Later, as his students unsuited in the equipment locker, laughing and joking as they cleaned and stored their work suits, Leo drifted over to the silent and pale Tony. Surely I didn’t bark at him that hard, Leo thought to himself. Figured he was more resilient… “Stop and see me when you’re finished here,” said Leo quietly.
Tony flinched guiltily. “Yes, sir.” After his fellows had all swooped out, eager for their end-of-shift meal, Tony hung in air, both sets of arms crossed protectively across his torso. Leo floated near, and spoke in a grave tone.
“Where were you, out there today?”
“Sorry, sir. It won’t happen again.”
“It’s been happening all week. You got something on your mind, boy?”
Tony shook his head. “Nothing—nothing to do with you, sir.”
Meaning, nothing to do with work, Leo interpreted that. All right, so. “If it’s taking your mind off your work, it does have something to do with me. Want to talk about it? You got girl trouble? Little Andy all right? You have a fight with somebody?”

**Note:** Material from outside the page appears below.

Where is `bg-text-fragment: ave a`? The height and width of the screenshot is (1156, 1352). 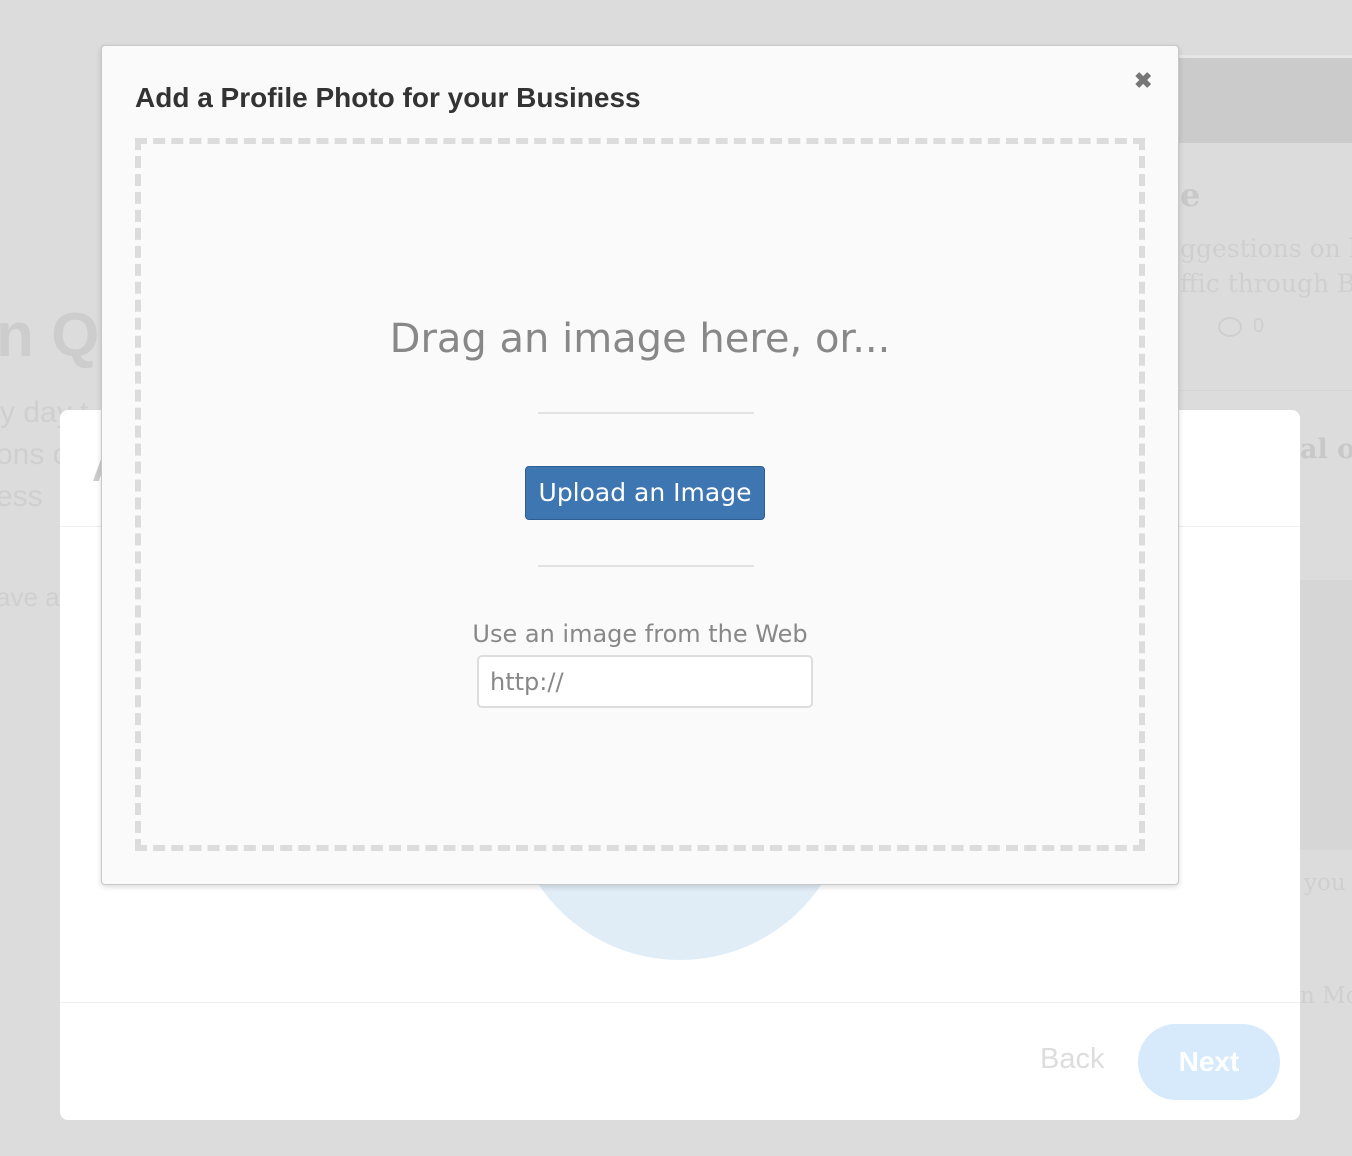
bg-text-fragment: ave a is located at coordinates (30, 597).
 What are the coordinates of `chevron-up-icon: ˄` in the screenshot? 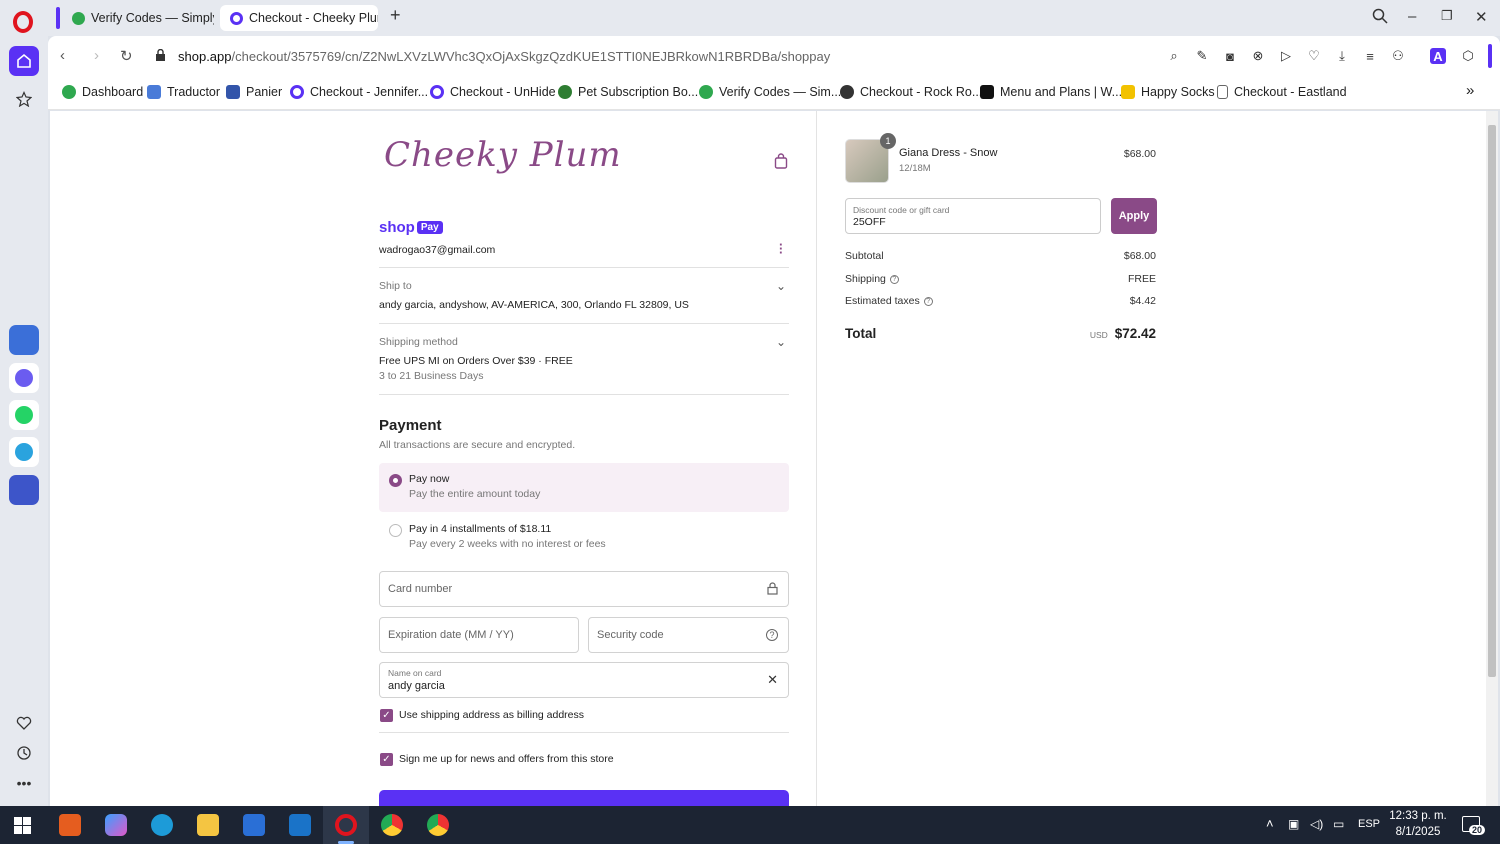 It's located at (1270, 824).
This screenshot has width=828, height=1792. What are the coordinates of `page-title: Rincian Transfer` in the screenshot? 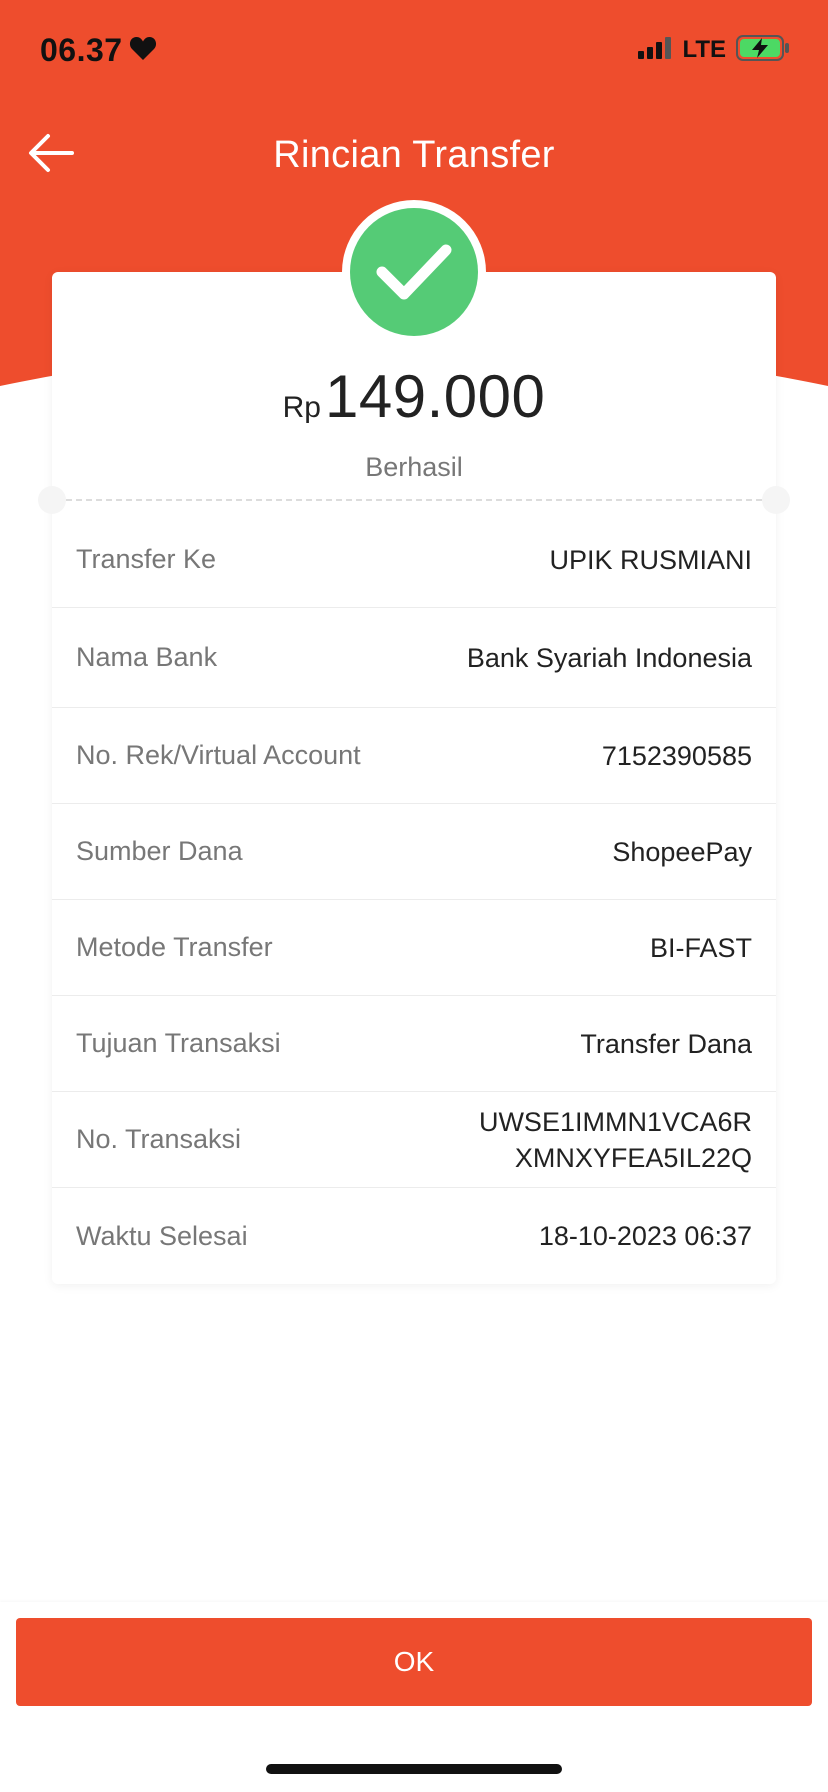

Tony’s blue eyes searched Leo’s face in sudden uncertainty, then he grew closed and inward once again. “No, sir.”
“You worried about going out on that contract? I guess it will be the first time away from home for you lads, at that.”
“It’s not that,” denied Tony. He paused, watching Leo again. “Sir—are there a great many other companies out there besides ours?
“Not a great many, for deep interstellar work,” Leo replied, a little baffled by this new turn in the conversation. “We’re the biggest, of course, though there’s maybe a half dozen others that can give us some real competition. In the heavily populated systems, like Tau Ceti or Escobar or Orient or of course Earth, there’s always a lot of little companies operating on a smaller scale. Super-specialists, or entrepreneurial mavericks, this and that. The outer worlds are coming on strong lately.”